___ Dataset content ___

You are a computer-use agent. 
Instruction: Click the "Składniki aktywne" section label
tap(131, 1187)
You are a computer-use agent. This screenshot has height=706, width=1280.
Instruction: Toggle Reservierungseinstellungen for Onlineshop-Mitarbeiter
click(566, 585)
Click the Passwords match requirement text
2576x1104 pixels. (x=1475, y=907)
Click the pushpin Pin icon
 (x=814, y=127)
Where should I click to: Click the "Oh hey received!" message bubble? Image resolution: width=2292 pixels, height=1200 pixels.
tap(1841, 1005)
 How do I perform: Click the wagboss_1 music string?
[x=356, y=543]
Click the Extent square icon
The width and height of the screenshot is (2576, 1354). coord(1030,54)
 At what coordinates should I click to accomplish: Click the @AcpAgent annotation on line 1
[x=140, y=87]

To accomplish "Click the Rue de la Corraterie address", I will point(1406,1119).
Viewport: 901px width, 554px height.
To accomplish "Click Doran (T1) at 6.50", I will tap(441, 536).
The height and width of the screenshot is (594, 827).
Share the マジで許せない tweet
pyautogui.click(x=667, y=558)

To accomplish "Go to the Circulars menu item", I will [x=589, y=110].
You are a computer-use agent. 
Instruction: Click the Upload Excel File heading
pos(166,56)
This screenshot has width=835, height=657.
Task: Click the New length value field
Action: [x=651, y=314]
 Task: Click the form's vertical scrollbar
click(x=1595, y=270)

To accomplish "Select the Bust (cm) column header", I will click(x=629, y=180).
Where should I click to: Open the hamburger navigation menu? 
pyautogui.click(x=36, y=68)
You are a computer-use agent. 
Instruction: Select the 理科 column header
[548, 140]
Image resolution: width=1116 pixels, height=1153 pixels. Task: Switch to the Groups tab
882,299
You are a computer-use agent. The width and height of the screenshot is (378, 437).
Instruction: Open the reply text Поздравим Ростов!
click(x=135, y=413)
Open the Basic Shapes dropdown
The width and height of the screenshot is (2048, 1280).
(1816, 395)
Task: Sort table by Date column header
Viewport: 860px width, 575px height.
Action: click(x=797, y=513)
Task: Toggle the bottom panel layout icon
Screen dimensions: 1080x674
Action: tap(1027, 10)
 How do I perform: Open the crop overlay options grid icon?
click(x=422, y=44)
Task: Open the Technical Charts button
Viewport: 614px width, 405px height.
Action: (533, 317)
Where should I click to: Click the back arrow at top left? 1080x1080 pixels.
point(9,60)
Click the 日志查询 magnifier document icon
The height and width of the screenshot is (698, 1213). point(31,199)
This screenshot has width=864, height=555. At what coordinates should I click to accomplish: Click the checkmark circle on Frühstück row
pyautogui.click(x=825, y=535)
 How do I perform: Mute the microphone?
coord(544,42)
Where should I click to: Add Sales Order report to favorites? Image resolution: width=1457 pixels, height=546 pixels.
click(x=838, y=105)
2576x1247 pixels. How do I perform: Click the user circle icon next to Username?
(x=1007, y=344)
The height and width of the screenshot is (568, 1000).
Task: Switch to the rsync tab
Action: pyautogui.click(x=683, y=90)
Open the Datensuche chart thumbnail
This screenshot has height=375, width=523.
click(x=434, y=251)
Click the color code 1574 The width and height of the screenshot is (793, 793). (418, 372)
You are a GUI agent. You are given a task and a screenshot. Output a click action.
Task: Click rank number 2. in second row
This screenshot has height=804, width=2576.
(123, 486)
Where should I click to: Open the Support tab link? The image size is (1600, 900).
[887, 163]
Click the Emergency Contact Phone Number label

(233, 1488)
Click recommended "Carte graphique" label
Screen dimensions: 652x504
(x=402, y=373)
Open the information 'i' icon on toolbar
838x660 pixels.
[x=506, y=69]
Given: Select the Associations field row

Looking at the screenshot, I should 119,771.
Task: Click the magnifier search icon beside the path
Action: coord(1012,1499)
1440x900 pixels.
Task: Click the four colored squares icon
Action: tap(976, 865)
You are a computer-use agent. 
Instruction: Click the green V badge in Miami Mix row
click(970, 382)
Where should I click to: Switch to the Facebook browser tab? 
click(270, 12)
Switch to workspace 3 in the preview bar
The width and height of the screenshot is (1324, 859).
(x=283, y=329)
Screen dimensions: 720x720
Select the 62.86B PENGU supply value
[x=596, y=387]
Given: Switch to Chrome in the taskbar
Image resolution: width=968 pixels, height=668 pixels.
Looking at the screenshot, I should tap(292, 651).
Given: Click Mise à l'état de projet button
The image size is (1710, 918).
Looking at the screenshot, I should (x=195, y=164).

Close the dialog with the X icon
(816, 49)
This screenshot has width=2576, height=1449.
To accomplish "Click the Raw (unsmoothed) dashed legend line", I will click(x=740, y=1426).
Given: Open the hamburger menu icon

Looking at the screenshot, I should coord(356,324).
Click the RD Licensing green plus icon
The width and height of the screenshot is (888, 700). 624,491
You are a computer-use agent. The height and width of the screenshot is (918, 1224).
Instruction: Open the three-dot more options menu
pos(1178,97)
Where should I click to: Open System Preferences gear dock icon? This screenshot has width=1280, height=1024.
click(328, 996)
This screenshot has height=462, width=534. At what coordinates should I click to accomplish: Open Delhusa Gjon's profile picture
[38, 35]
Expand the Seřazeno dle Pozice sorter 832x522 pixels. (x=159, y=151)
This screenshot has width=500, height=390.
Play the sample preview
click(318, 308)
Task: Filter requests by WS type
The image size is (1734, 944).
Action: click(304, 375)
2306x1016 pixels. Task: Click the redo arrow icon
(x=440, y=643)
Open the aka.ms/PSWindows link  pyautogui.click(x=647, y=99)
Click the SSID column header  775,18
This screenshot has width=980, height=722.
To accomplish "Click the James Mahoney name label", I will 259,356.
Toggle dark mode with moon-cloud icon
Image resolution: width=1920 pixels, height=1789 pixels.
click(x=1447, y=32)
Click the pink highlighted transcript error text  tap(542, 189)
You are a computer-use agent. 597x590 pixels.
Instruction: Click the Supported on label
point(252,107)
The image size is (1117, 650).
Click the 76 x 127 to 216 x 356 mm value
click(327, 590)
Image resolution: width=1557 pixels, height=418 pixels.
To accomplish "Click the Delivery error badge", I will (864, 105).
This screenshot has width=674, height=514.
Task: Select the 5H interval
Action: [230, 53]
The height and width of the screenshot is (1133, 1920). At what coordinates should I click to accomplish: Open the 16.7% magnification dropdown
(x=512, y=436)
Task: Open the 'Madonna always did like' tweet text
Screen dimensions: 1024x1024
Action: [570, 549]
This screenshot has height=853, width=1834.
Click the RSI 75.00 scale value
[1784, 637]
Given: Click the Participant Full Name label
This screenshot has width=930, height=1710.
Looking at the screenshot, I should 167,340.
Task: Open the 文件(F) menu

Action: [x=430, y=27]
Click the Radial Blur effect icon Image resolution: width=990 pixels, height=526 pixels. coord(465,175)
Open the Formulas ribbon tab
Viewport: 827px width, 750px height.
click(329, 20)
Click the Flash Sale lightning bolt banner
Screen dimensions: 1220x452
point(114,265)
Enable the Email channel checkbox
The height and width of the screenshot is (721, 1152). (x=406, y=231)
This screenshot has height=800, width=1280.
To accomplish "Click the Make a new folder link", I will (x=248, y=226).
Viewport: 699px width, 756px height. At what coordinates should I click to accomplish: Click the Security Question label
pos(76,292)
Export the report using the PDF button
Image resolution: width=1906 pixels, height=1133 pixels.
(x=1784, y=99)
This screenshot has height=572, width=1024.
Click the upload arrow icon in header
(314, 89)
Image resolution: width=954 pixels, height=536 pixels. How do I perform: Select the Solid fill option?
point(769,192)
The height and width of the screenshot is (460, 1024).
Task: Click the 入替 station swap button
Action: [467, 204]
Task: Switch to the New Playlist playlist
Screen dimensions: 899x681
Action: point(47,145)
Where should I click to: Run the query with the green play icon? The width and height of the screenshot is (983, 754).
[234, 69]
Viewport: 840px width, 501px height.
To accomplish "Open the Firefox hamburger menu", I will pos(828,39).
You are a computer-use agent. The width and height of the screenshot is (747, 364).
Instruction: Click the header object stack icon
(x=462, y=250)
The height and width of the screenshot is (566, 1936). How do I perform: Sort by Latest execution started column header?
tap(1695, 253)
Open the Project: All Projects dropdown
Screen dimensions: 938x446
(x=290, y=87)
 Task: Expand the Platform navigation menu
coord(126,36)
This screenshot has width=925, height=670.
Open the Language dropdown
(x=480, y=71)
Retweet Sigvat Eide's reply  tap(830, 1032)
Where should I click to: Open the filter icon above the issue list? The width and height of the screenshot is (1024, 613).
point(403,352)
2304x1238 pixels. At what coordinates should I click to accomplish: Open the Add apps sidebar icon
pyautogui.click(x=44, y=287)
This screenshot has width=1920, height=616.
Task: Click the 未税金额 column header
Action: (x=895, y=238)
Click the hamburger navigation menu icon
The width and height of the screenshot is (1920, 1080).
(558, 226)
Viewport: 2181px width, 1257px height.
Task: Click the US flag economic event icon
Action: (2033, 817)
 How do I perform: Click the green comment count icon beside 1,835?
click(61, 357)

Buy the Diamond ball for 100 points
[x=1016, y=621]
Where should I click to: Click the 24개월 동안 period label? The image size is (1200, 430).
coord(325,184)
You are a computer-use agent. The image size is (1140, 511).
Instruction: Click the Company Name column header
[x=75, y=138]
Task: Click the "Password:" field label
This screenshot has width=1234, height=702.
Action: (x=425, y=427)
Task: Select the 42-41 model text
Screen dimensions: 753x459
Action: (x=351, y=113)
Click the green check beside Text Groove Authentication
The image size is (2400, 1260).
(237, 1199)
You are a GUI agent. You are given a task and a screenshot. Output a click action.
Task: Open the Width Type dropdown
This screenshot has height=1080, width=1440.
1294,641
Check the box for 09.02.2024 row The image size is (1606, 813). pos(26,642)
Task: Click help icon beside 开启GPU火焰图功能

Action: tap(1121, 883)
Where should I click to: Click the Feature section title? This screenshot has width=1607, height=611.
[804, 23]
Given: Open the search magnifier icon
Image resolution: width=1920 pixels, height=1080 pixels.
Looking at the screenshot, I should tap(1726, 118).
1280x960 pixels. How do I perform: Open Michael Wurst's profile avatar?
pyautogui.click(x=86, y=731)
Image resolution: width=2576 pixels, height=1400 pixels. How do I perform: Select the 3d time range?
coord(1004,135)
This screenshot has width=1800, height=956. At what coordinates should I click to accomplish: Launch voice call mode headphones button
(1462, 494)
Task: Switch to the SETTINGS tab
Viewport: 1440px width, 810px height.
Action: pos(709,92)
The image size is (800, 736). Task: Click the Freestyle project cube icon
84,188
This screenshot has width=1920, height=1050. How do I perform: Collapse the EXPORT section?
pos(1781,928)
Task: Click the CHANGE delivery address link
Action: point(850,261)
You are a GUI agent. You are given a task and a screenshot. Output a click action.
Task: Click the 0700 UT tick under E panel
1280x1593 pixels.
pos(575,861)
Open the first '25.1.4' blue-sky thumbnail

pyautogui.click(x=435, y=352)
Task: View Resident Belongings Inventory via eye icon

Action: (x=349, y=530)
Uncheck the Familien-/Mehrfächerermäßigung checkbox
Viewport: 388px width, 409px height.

___

Task description> Copy the records word for word, from the line containing "Where should I click to: Run" through the line containing "point(403,352)".

Finished task>
Where should I click to: Run the query with the green play icon? The width and height of the screenshot is (983, 754).
[234, 69]
Viewport: 840px width, 501px height.
To accomplish "Open the Firefox hamburger menu", I will pos(828,39).
You are a computer-use agent. The width and height of the screenshot is (747, 364).
Instruction: Click the header object stack icon
(x=462, y=250)
The height and width of the screenshot is (566, 1936). How do I perform: Sort by Latest execution started column header?
tap(1695, 253)
Open the Project: All Projects dropdown
Screen dimensions: 938x446
(x=290, y=87)
 Task: Expand the Platform navigation menu
coord(126,36)
This screenshot has width=925, height=670.
Open the Language dropdown
(x=480, y=71)
Retweet Sigvat Eide's reply  tap(830, 1032)
Where should I click to: Open the filter icon above the issue list? The width and height of the screenshot is (1024, 613).
point(403,352)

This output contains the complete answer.